ASM: Ainda sobre a tradução, qual é a importância, para você, do lançamento de Isso no Brasil, esse país tão próximo da Argentina, mas que abriga poetas que desconhecem boa parte da tradição poética latino-americana hispânica, talvez por estarem mais preocupados em assimilar a poética central da Europa e dos Estados Unidos da América?
JG: Acontece que os poetas da América Latina de fala castelhana também conhecem mais a poesia européia e norte-americana que a brasileira, salvo contadas exceções. Mas isso ocorre entre os próprios poetas de fala castelhana. Em nossos países persiste uma espécie de isolamento pela qual na Argentina não se conhece bem o que passa com a poesia no Uruguai, ou no Chile, ou na Colômbia. E vice-versa. As razões deste fenômeno são complexas, históricas, sócio-econômicas e de políticas editoriais que, sobretudo, atrapalham a difusão de poesia. A tradução de “Isso” ao português e sua publicação no Brasil – não importa o fato de que seja eu o autor do livro – rompe essas barreiras, adquirindo então uma importância simbólica.
LG: O livro Isso é contemporâneo de Hacia el surDibaxu e Com/posiciones. Por mais que sejam muito distintos, é possível encontrar correspondências e diálogos entre eles. Você poderia nos falar um pouco sobre o contexto em que Isso foi escrito?
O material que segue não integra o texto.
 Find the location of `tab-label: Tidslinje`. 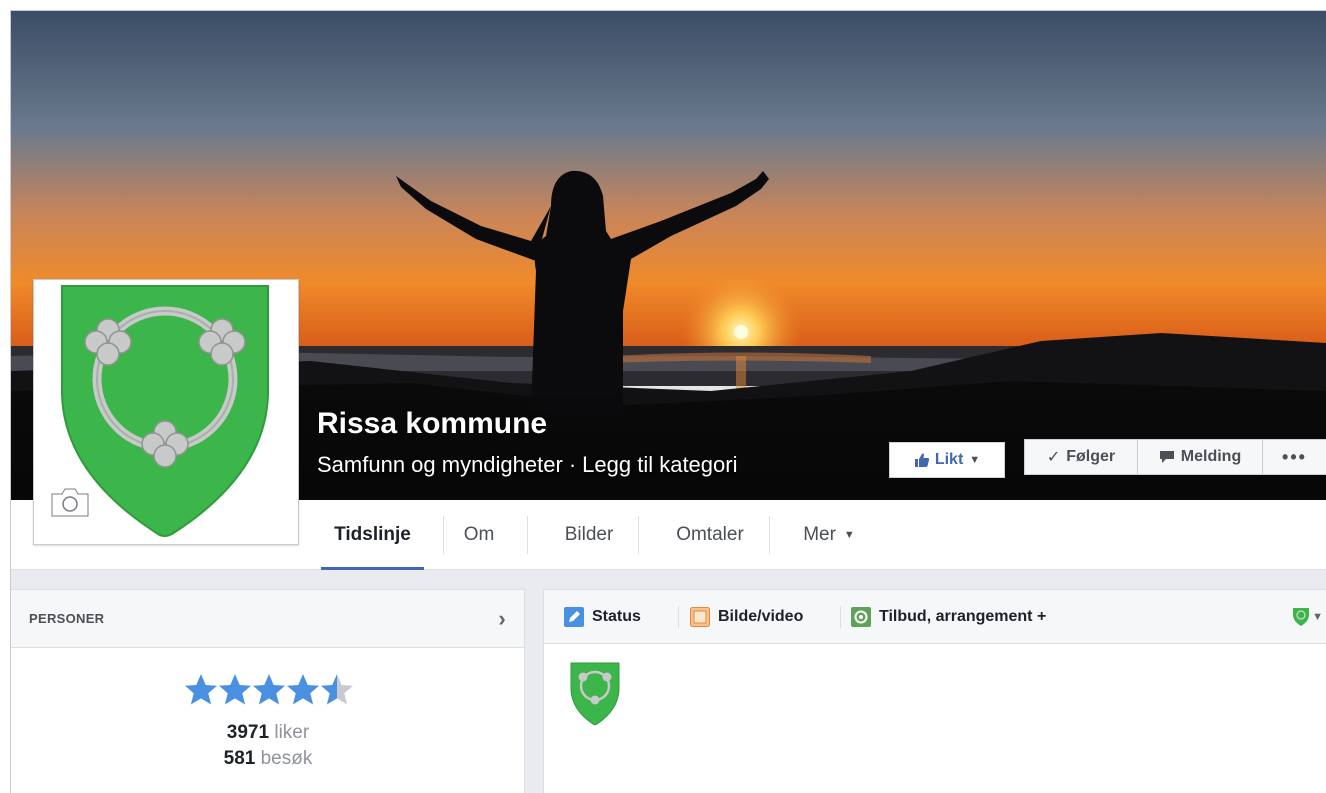

tab-label: Tidslinje is located at coordinates (372, 534).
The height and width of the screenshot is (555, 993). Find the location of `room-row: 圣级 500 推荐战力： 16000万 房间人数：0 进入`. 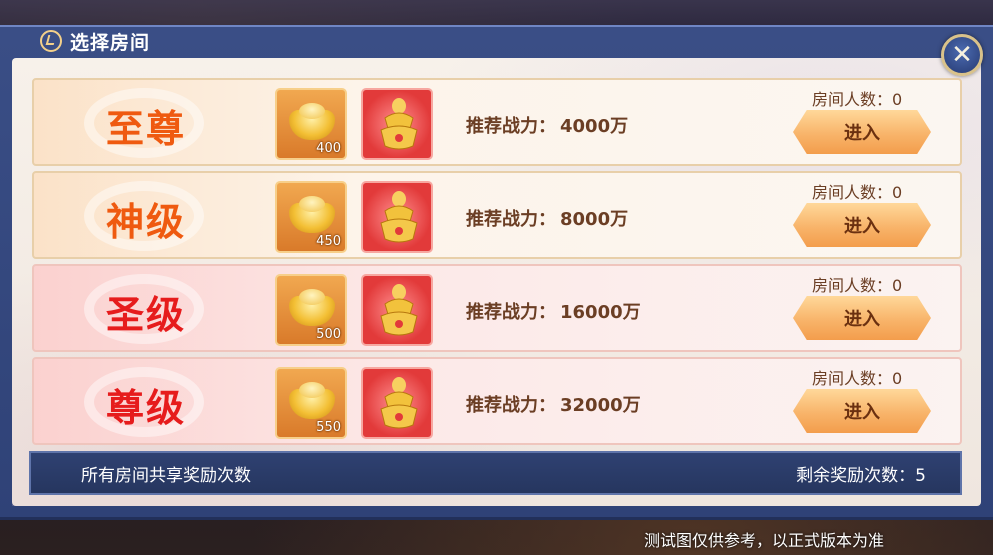

room-row: 圣级 500 推荐战力： 16000万 房间人数：0 进入 is located at coordinates (497, 308).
JG: O contexto exterior foi o exílio. O interior, também.
ASM: Ao completar 60 anos, o poeta português Eugénio de Andrade disse estar sentido o peso das sombras. E você, sente esse peso da idade, essa escuridão que se aproxima? Ou é clar/idade?
JG: Sem sombras não há luz.
LG: O tango e a milonga (canto e dança popular nos subúrbios de Buenos Aires) aparecem nos seus poemas de diversas maneiras, nem sempre apresentando caráter puramente musical. Às vezes com um certo clima de humor e de melancolia, você evoca passagens e cantores que ressoam ao fundo aquela arraigada influência do tango. Qual é a importância do tango – e da música em geral – para você?
JG: Borges disse certa vez que o tango é uma maneira de caminhar. Equivocava-se: quando jovem descobri que o tango é uma maneira de conversar. Corpo a corpo.
ASM: O que é ser um poeta latino-americano hoje? É possível apontar algumas vozes que se destacam na multidão? E, por fim, como se sente ao ver que boa parte dos jovens poetas latino-americanos – e aqui acho que posso incluir a mim e a Leonardo – foram influenciados por sua obra?
JG: Ser um poeta latino-americano hoje é como ser um poeta francês ou vietnamita hoje. Dizia o grande Bashô que não se deve imitar aos antigos, mas buscar o mesmo que eles buscaram e acho que todos estamos nessa. Claro que há vozes latino-americanas importantes e a lista de seus nomes não seria curta. A poesia latino-americana goza de boa saúde. Os que correm perigo com cada ditadura militar são os poetas.